You Will Never Again Doubt the Power of Storytelling
If you doubt the power of storytelling, or rather, if you question the potency of a great storyteller and his ability to spin a yarn — to take an actual spool of yellow-colored thread, and, through a combination of impassioned narration, calculated timing, deliberate silence and pregnant pauses, convert that material into gold — then you must meet (by way of this story) my beloved “Uncle” Arthur.

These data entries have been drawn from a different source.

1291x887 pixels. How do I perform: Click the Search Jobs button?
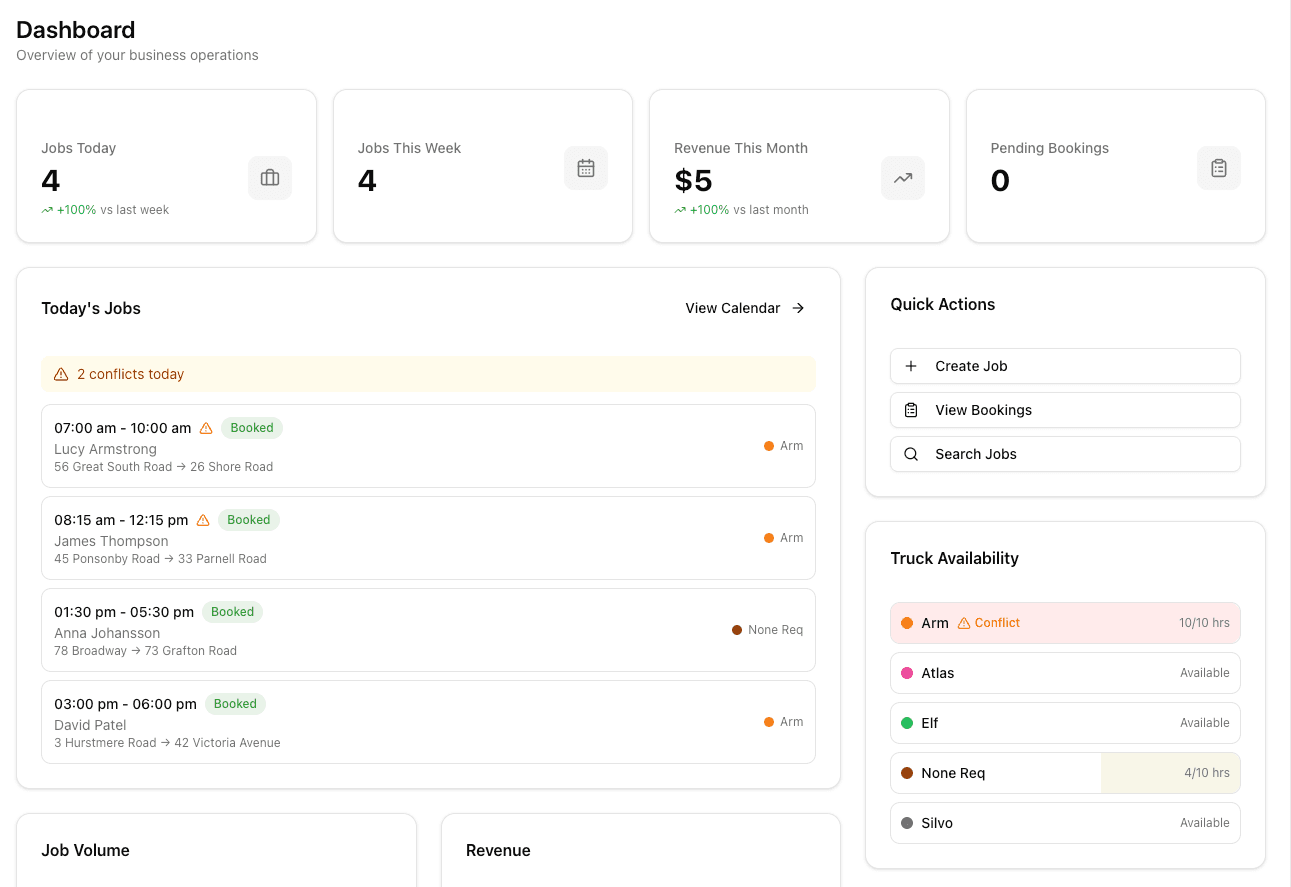1064,454
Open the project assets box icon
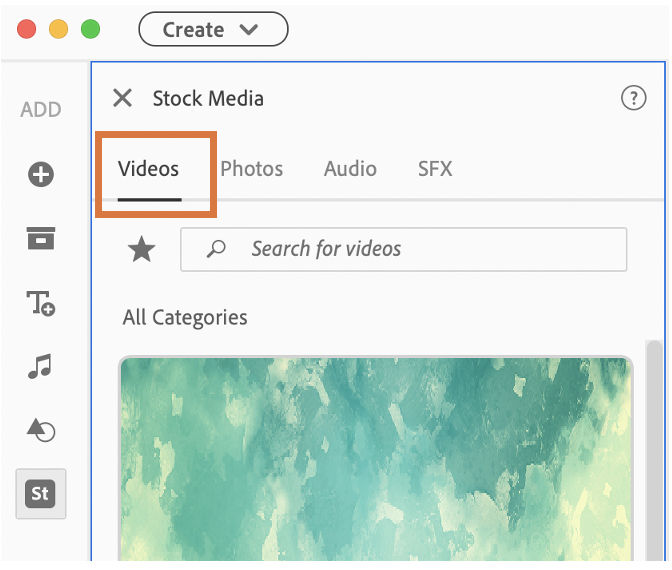The width and height of the screenshot is (672, 570). [x=41, y=238]
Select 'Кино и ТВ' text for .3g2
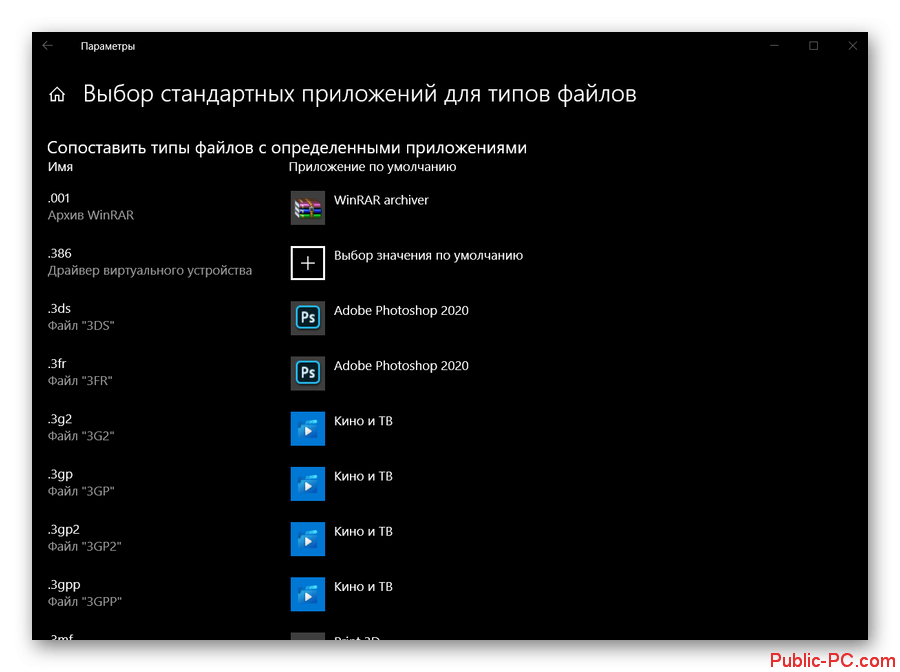 (x=363, y=421)
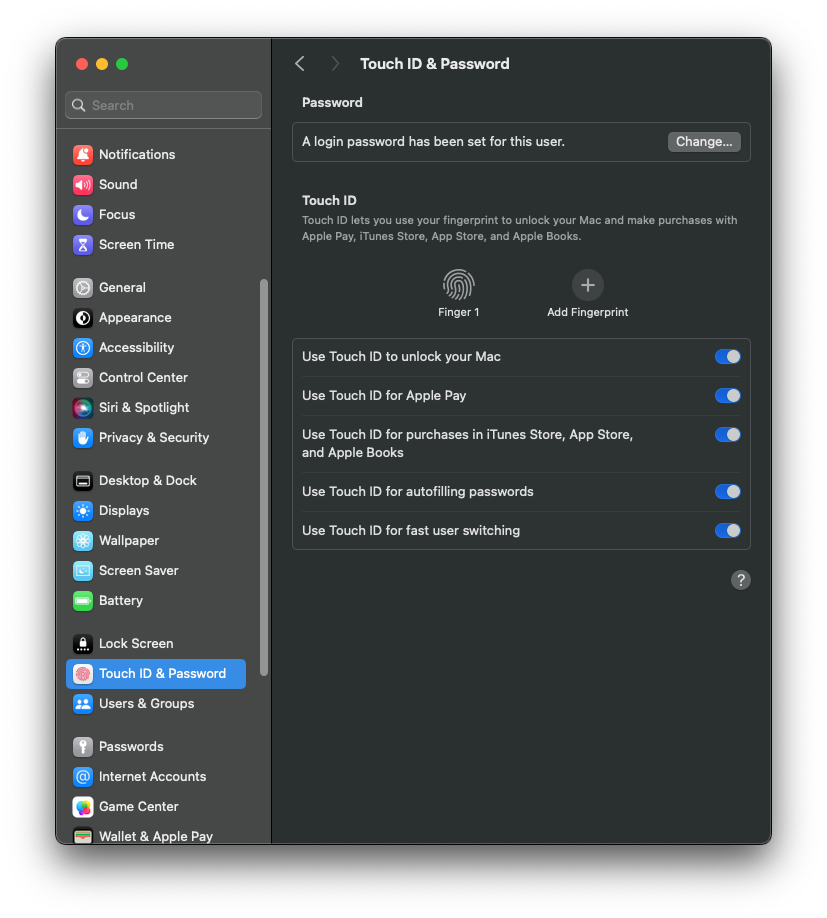Toggle Touch ID for fast user switching
This screenshot has width=827, height=918.
tap(728, 530)

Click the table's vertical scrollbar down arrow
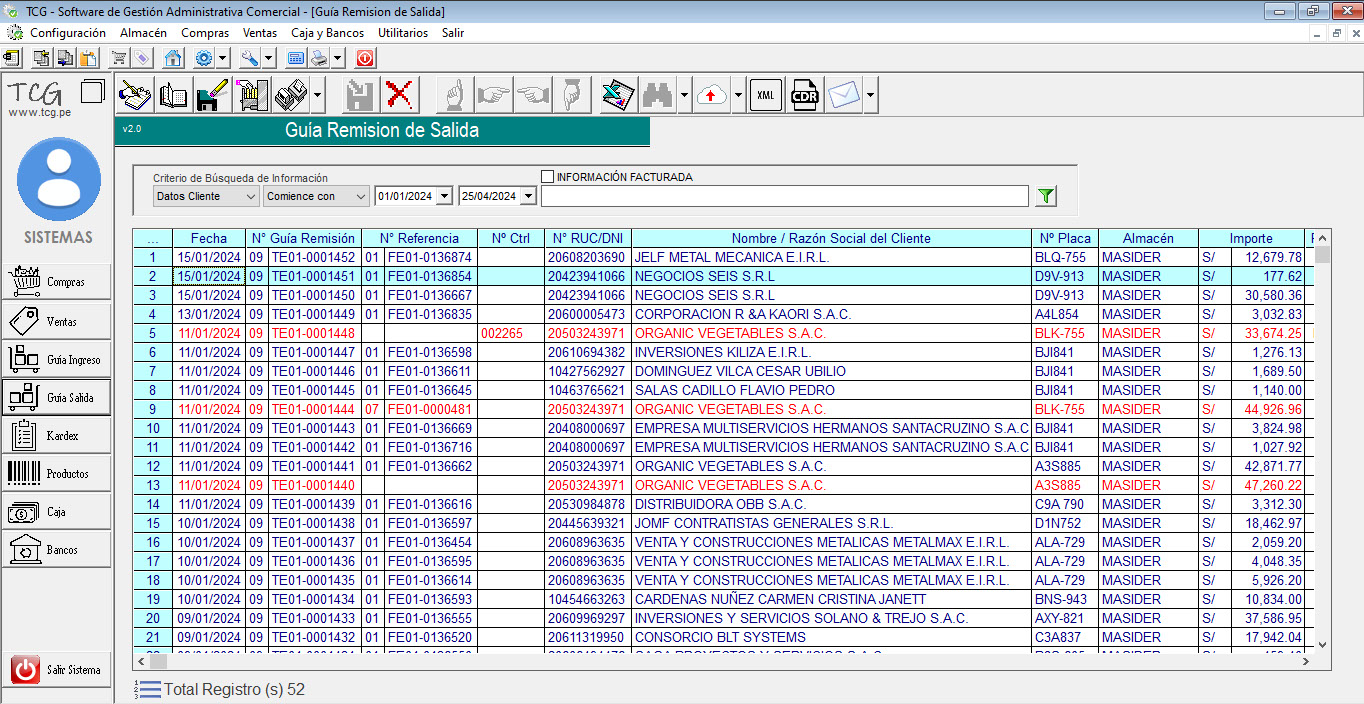(1322, 645)
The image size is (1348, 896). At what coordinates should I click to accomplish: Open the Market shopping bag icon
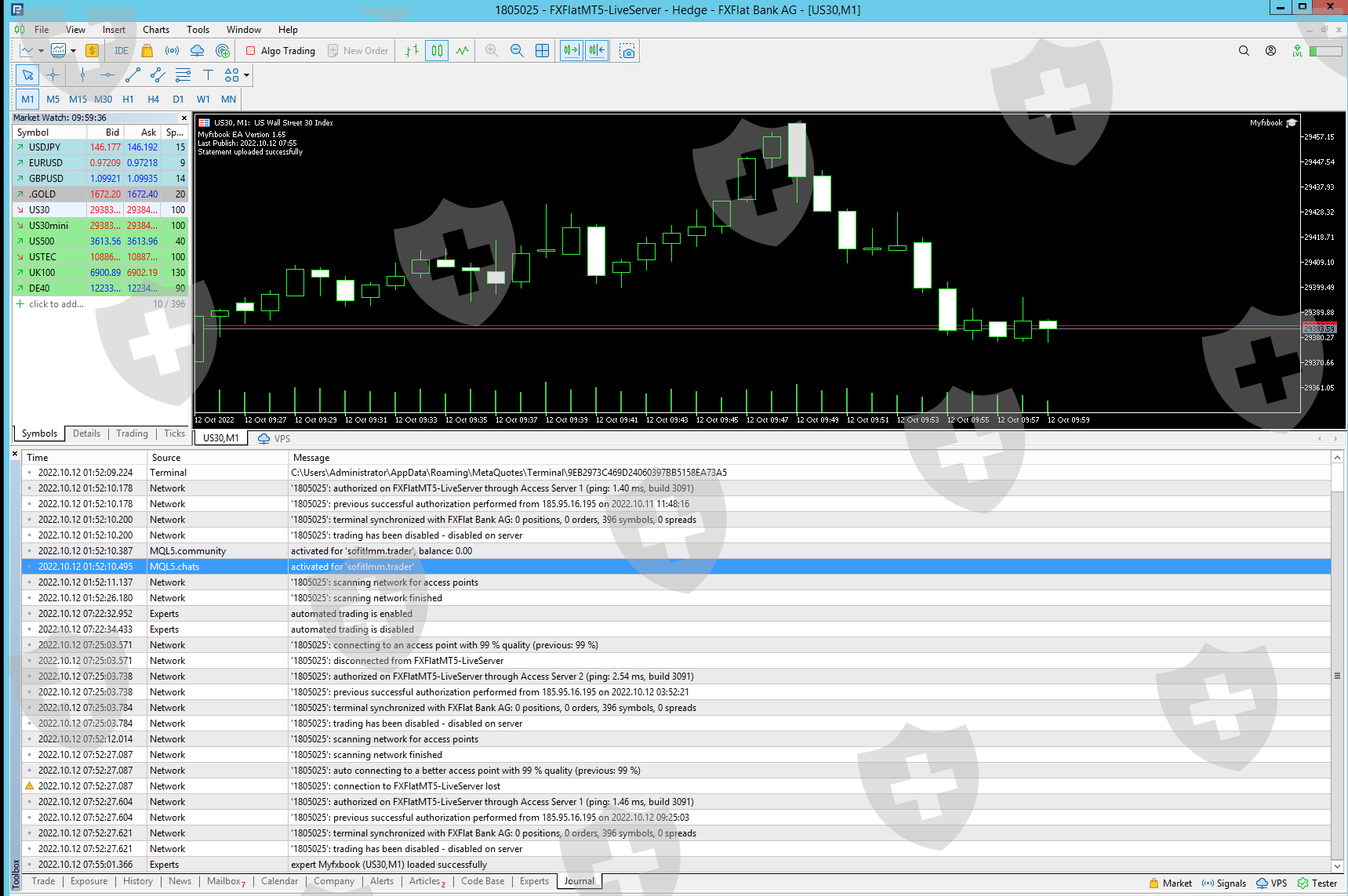click(147, 51)
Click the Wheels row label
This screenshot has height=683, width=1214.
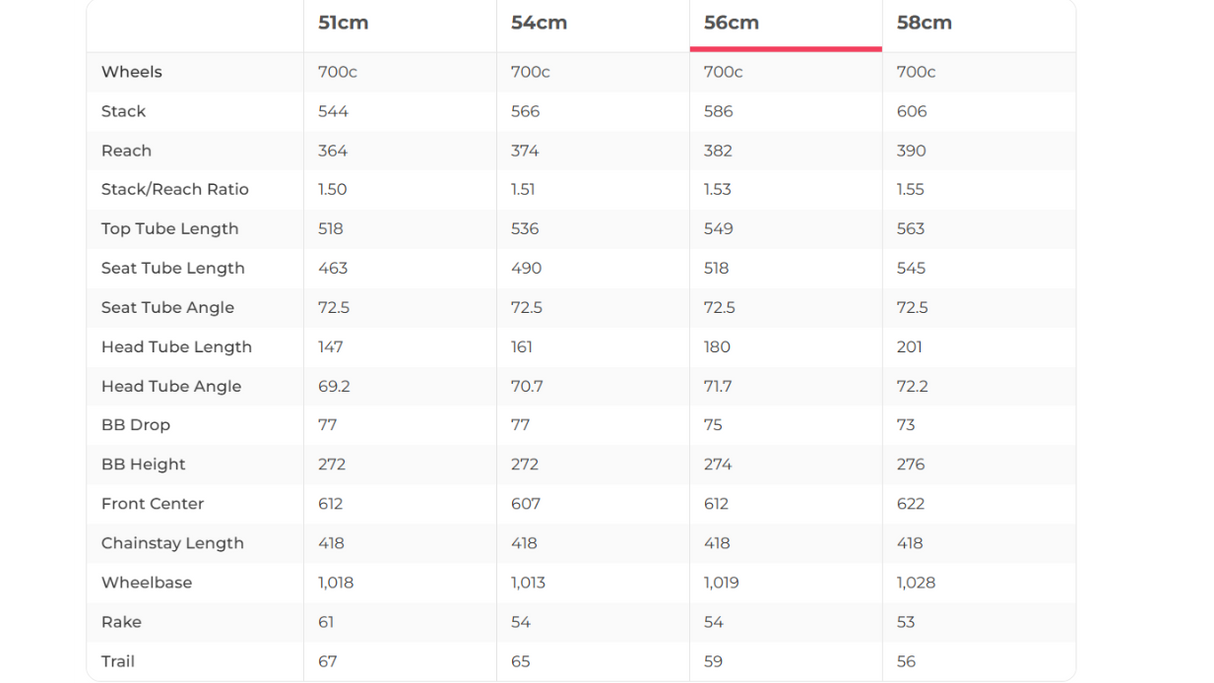pos(131,72)
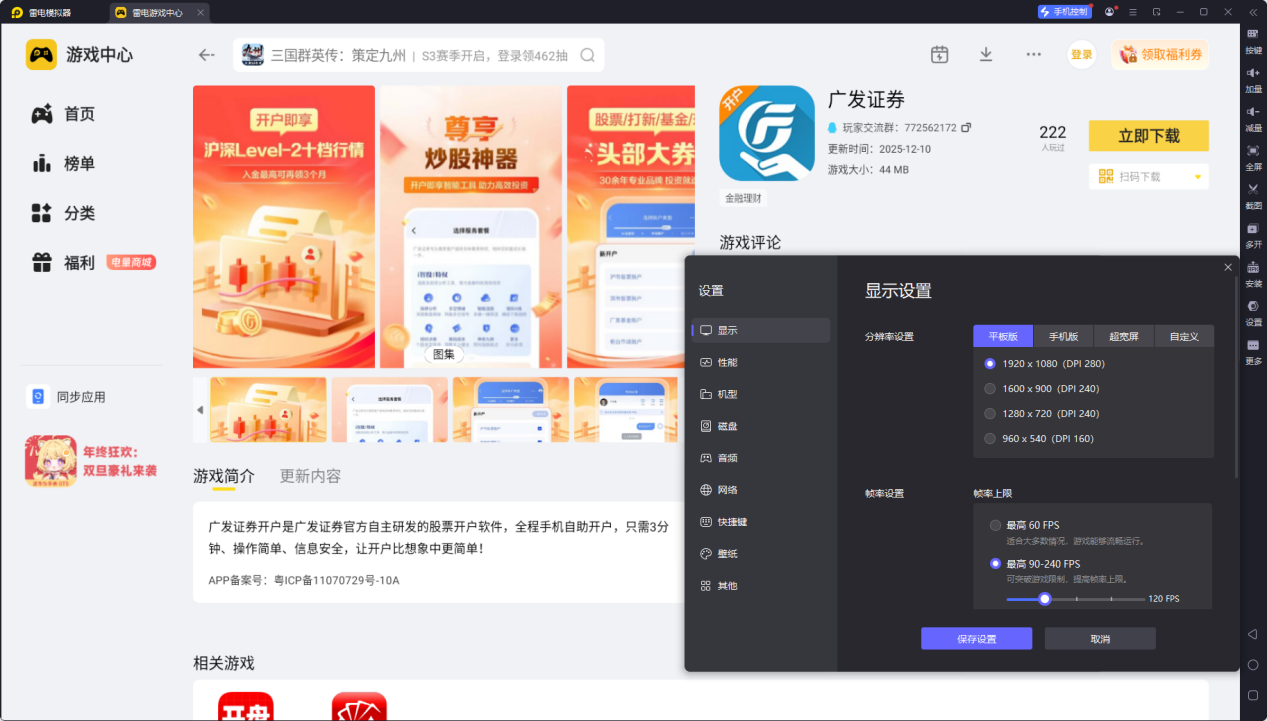Screen dimensions: 1267x721
Task: Open the download manager arrow icon
Action: click(x=986, y=55)
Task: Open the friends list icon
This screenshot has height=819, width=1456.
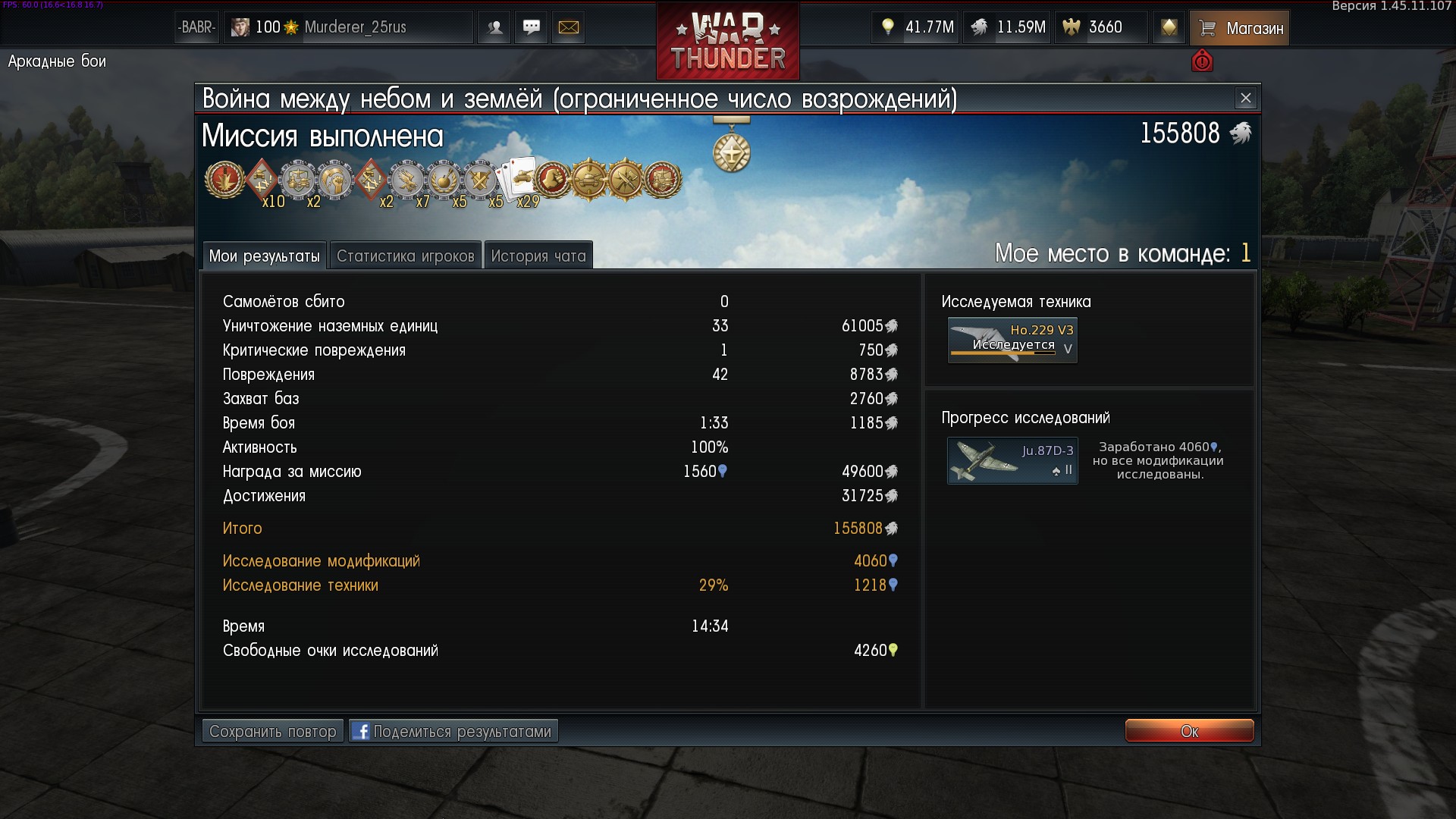Action: (494, 27)
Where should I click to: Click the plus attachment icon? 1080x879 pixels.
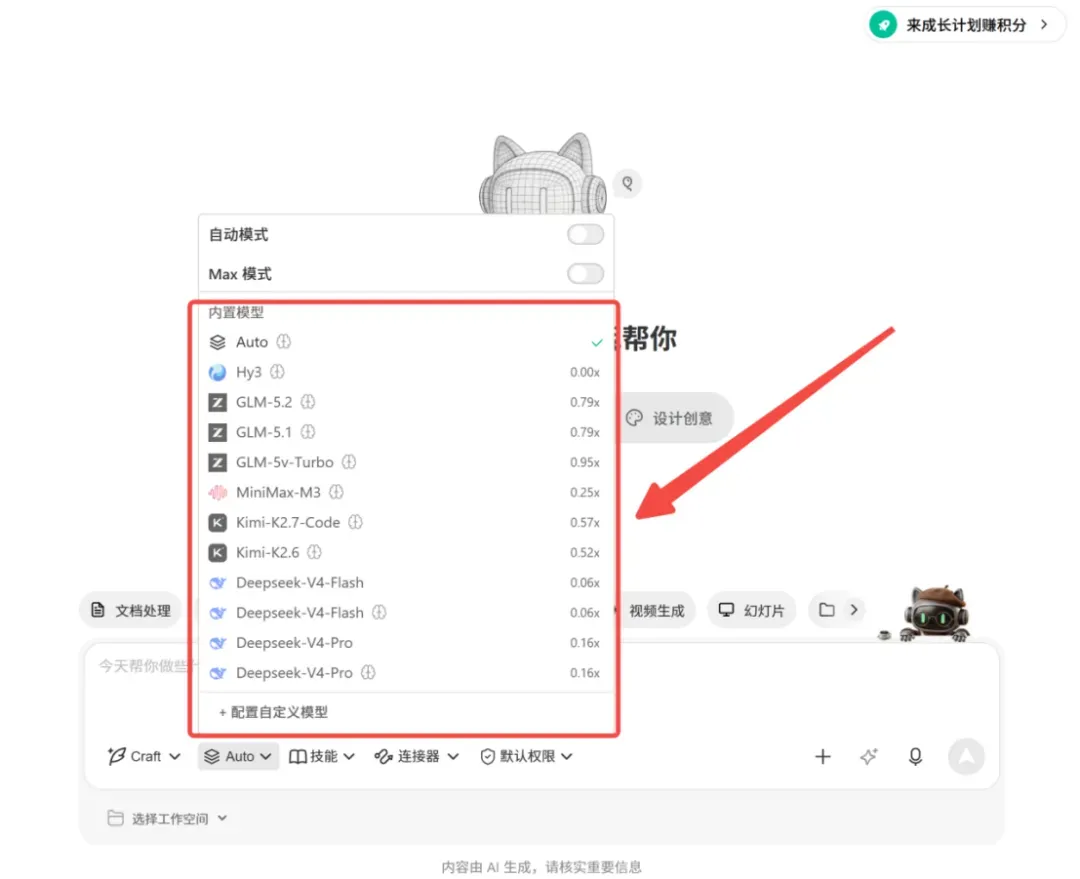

So magnetic is his personality, and so captivating is his talent as a raconteur, that I make the following guarantee: If given the chance, and provided his female counterpart has a love for language rather than an empty mind, that this individual’s brain is not a walk-in closet for some neural chain reaction whenever she buys another luxury home, vacations on yet another private island and cashes a series of seven-figure checks from corporate suitors in Paris, Milan, New York, São Paulo, Rome and Rio de Janeiro, Arthur — my lanky, bespectacled and balding uncle from Brooklyn — can “steal” Gisele Bündchen from her husband, Tom Brady, with more alacrity than the fastest defensive safety intercepting a pass from this three-time Super Bowl MVP, six-time AFC Champion and part-time fashion model, whose appearance gives credence to the notion that stray particles of glitter from the Blue Fairy’s wand landed on a page of A&F Quarterly, printed by Abercrombie & Fitch, thus transforming a Tuscan woodworker’s shop into a maternity ward for a hand-carved marionette and a shirtless Adonis.
If you doubt my uncle’s skills, take comfort in the fact that he bested an even more famous (at the time) professional athlete; and he won the affection of — and secured the religious conversion from — the most iconic, celebrated, coveted, gorgeous, sensuous (and sensual) actress in the history of Hollywood.
The woman who bedazzled Joe DiMaggio, baseball’s celebrated “Yankee Clipper,” as well as the mythological figure revered by Ernest Hemingway’s Cuban fisherman and the unpretentious hero referenced by Simon & Garfunkel; this temptress who reduced JFK into a salivating, panting boy of presidential pubescence by singing the most memorable and sultry rendition of “Happy Birthday to You,” before an audience of 15,000 Democratic fundraisers at Madison Square Garden, this film goddess could not resist my uncle.
She married Arthur.
Marilyn Monroe married Arthur Miller, the playwright, novelist, screenwriter and essayist.
The moral: If you can talk, you can get anything you want.